* _Written request_: Copy out the records word for word, starting at their first line and ending with the line that contains "Looking at the image, I should click on (871, 521).", with both of those lines included.

* _Data shown_:
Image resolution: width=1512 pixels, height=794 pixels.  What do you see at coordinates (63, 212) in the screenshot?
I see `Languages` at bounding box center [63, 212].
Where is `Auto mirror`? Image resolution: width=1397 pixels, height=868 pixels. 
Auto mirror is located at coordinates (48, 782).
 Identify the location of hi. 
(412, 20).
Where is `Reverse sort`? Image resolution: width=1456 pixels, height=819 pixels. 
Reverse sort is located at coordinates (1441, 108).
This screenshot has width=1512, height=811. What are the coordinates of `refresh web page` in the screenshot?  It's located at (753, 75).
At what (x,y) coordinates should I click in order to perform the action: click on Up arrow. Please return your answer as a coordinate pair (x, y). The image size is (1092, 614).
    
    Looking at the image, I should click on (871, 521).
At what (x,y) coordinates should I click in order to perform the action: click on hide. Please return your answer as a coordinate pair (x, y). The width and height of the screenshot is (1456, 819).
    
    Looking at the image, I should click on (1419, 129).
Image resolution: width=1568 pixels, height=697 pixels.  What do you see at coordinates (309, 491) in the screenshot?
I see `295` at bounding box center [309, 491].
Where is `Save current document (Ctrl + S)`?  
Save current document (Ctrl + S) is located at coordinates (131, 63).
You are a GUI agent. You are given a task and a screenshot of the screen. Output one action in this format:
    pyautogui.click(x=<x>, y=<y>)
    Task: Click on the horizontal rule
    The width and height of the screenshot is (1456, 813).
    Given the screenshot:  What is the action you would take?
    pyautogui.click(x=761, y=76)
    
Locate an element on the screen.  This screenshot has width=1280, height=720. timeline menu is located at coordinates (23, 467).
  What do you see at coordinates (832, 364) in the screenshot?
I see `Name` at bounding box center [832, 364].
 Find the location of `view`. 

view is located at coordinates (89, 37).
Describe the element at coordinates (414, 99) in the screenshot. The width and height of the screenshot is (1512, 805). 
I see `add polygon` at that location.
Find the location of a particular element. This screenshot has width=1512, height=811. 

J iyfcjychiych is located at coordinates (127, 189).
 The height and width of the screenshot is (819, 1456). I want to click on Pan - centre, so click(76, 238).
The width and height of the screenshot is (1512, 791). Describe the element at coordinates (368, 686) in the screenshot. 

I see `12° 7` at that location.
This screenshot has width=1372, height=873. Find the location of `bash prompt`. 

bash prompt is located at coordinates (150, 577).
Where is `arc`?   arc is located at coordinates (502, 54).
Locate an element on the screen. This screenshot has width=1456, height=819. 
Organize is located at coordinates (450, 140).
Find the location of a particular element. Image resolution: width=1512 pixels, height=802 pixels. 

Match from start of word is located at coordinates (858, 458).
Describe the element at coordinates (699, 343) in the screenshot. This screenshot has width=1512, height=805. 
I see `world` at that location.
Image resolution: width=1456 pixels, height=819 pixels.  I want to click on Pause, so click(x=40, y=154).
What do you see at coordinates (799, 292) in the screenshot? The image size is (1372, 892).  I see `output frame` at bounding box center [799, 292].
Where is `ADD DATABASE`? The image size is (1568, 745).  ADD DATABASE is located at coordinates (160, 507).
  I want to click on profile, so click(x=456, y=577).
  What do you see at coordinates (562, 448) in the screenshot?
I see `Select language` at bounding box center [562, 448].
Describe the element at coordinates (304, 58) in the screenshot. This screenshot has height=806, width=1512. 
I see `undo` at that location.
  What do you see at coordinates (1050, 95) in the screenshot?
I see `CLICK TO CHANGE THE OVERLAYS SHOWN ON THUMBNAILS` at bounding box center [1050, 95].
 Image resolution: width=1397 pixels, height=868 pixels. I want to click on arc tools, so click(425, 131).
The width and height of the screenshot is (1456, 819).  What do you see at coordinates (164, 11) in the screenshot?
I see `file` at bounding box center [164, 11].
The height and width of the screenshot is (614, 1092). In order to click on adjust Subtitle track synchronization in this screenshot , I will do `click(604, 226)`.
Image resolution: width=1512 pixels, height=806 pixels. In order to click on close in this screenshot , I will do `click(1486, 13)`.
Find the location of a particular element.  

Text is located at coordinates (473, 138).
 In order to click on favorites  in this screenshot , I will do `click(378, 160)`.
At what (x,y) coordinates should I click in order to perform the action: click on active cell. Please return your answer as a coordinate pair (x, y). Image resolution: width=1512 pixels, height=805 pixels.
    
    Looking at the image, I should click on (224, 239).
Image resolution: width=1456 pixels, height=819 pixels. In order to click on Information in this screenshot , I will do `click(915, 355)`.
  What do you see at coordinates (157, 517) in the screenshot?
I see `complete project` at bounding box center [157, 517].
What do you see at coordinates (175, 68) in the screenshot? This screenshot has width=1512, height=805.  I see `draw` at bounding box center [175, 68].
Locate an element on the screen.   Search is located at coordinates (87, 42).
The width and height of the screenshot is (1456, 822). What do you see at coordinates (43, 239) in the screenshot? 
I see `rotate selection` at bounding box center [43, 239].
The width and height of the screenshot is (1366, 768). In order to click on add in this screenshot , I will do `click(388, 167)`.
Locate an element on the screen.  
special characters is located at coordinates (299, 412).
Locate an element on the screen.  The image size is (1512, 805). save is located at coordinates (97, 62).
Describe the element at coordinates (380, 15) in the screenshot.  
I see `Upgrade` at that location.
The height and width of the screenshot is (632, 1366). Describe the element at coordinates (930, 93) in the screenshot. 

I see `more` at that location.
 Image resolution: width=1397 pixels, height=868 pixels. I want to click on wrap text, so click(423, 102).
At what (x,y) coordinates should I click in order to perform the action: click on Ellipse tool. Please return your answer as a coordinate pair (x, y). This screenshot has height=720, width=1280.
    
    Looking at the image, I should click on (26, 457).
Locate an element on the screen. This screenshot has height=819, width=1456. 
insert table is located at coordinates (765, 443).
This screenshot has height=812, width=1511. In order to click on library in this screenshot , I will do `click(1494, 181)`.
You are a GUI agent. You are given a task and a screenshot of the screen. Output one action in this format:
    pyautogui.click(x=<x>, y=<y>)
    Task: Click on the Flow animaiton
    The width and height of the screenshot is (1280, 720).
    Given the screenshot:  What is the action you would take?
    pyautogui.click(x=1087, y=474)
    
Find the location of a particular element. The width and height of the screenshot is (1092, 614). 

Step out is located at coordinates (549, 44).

* _Problem solution_:
Image resolution: width=1512 pixels, height=794 pixels.  What do you see at coordinates (63, 212) in the screenshot?
I see `Languages` at bounding box center [63, 212].
Where is `Auto mirror`? Image resolution: width=1397 pixels, height=868 pixels. 
Auto mirror is located at coordinates (48, 782).
 Identify the location of hi. 
(412, 20).
Where is `Reverse sort`? Image resolution: width=1456 pixels, height=819 pixels. 
Reverse sort is located at coordinates (1441, 108).
This screenshot has width=1512, height=811. What are the coordinates of `refresh web page` in the screenshot?  It's located at (753, 75).
At what (x,y) coordinates should I click in order to perform the action: click on Up arrow. Please return your answer as a coordinate pair (x, y). The image size is (1092, 614).
    
    Looking at the image, I should click on (871, 521).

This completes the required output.